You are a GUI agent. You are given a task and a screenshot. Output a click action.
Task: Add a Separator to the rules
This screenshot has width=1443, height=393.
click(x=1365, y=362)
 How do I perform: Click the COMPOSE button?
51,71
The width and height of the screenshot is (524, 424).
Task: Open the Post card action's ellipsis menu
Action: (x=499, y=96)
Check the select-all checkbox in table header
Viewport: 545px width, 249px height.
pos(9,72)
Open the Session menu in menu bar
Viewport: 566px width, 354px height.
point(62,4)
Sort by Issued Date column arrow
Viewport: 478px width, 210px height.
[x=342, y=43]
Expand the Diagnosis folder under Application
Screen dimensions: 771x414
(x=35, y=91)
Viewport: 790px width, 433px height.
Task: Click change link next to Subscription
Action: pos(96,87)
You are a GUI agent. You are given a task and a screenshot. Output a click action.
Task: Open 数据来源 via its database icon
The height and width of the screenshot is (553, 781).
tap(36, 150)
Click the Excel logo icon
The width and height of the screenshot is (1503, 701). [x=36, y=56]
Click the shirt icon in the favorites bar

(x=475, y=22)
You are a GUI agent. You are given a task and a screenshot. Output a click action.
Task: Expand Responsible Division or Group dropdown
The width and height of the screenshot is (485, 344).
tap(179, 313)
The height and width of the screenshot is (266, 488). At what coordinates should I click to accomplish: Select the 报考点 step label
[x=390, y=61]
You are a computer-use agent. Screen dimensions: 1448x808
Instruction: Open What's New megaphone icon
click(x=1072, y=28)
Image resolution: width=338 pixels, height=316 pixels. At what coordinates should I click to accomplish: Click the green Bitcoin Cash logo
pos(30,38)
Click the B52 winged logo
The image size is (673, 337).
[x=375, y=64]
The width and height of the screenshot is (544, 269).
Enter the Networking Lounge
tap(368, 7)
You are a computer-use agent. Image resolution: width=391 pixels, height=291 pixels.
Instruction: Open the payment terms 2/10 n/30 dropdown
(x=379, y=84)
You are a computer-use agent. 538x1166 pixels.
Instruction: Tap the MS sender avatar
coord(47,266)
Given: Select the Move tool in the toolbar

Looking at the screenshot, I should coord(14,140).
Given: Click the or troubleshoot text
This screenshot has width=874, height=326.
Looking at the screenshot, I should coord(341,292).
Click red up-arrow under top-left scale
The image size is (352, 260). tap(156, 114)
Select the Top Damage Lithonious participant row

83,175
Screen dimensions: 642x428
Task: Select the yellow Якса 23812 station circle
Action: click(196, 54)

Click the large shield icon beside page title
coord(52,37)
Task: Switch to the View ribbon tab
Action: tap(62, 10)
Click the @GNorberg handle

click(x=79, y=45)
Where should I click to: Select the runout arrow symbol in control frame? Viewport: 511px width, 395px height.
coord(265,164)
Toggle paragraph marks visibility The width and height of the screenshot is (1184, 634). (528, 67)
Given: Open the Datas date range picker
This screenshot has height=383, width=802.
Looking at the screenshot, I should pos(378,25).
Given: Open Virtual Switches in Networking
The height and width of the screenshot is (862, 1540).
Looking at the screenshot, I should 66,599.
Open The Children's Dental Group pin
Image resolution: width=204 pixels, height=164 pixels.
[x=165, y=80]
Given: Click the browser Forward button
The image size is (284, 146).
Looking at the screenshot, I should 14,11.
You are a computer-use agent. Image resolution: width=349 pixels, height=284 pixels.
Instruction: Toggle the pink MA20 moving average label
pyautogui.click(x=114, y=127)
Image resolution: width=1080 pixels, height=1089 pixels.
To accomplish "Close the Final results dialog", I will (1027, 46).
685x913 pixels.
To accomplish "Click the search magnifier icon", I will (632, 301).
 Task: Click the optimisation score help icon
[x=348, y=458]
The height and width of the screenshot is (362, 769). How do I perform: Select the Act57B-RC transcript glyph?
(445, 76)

Work instructions: Each of the entries above should be written out again exactly.

Solution for this task:
You are a GUI agent. You are given a task and a screenshot. Output a click action.
Task: Add a Separator to the rules
This screenshot has width=1443, height=393.
click(x=1365, y=362)
 How do I perform: Click the COMPOSE button?
51,71
The width and height of the screenshot is (524, 424).
Task: Open the Post card action's ellipsis menu
Action: (x=499, y=96)
Check the select-all checkbox in table header
Viewport: 545px width, 249px height.
pos(9,72)
Open the Session menu in menu bar
Viewport: 566px width, 354px height.
point(62,4)
Sort by Issued Date column arrow
Viewport: 478px width, 210px height.
[x=342, y=43]
Expand the Diagnosis folder under Application
Screen dimensions: 771x414
(x=35, y=91)
Viewport: 790px width, 433px height.
Task: Click change link next to Subscription
Action: pos(96,87)
You are a GUI agent. You are given a task and a screenshot. Output a click action.
Task: Open 数据来源 via its database icon
The height and width of the screenshot is (553, 781).
tap(36, 150)
Click the Excel logo icon
The width and height of the screenshot is (1503, 701). [x=36, y=56]
Click the shirt icon in the favorites bar

(x=475, y=22)
You are a GUI agent. You are given a task and a screenshot. Output a click action.
Task: Expand Responsible Division or Group dropdown
The width and height of the screenshot is (485, 344).
tap(179, 313)
The height and width of the screenshot is (266, 488). At what coordinates should I click to accomplish: Select the 报考点 step label
[x=390, y=61]
You are a computer-use agent. Screen dimensions: 1448x808
Instruction: Open What's New megaphone icon
click(x=1072, y=28)
Image resolution: width=338 pixels, height=316 pixels. At what coordinates should I click to accomplish: Click the green Bitcoin Cash logo
pos(30,38)
Click the B52 winged logo
The image size is (673, 337).
[x=375, y=64]
The width and height of the screenshot is (544, 269).
Enter the Networking Lounge
tap(368, 7)
You are a computer-use agent. Image resolution: width=391 pixels, height=291 pixels.
Instruction: Open the payment terms 2/10 n/30 dropdown
(x=379, y=84)
You are a computer-use agent. 538x1166 pixels.
Instruction: Tap the MS sender avatar
coord(47,266)
Given: Select the Move tool in the toolbar

Looking at the screenshot, I should coord(14,140).
Given: Click the or troubleshoot text
This screenshot has width=874, height=326.
Looking at the screenshot, I should coord(341,292).
Click red up-arrow under top-left scale
The image size is (352, 260). tap(156, 114)
Select the Top Damage Lithonious participant row

83,175
Screen dimensions: 642x428
Task: Select the yellow Якса 23812 station circle
Action: click(196, 54)

Click the large shield icon beside page title
coord(52,37)
Task: Switch to the View ribbon tab
Action: tap(62, 10)
Click the @GNorberg handle

click(x=79, y=45)
Where should I click to: Select the runout arrow symbol in control frame? Viewport: 511px width, 395px height.
coord(265,164)
Toggle paragraph marks visibility The width and height of the screenshot is (1184, 634). (528, 67)
Given: Open the Datas date range picker
This screenshot has height=383, width=802.
Looking at the screenshot, I should pos(378,25).
Given: Open Virtual Switches in Networking
The height and width of the screenshot is (862, 1540).
Looking at the screenshot, I should 66,599.
Open The Children's Dental Group pin
Image resolution: width=204 pixels, height=164 pixels.
[x=165, y=80]
Given: Click the browser Forward button
The image size is (284, 146).
Looking at the screenshot, I should 14,11.
You are a computer-use agent. Image resolution: width=349 pixels, height=284 pixels.
Instruction: Toggle the pink MA20 moving average label
pyautogui.click(x=114, y=127)
Image resolution: width=1080 pixels, height=1089 pixels.
To accomplish "Close the Final results dialog", I will (1027, 46).
685x913 pixels.
To accomplish "Click the search magnifier icon", I will (632, 301).
 Task: Click the optimisation score help icon
[x=348, y=458]
The height and width of the screenshot is (362, 769). How do I perform: Select the Act57B-RC transcript glyph?
(445, 76)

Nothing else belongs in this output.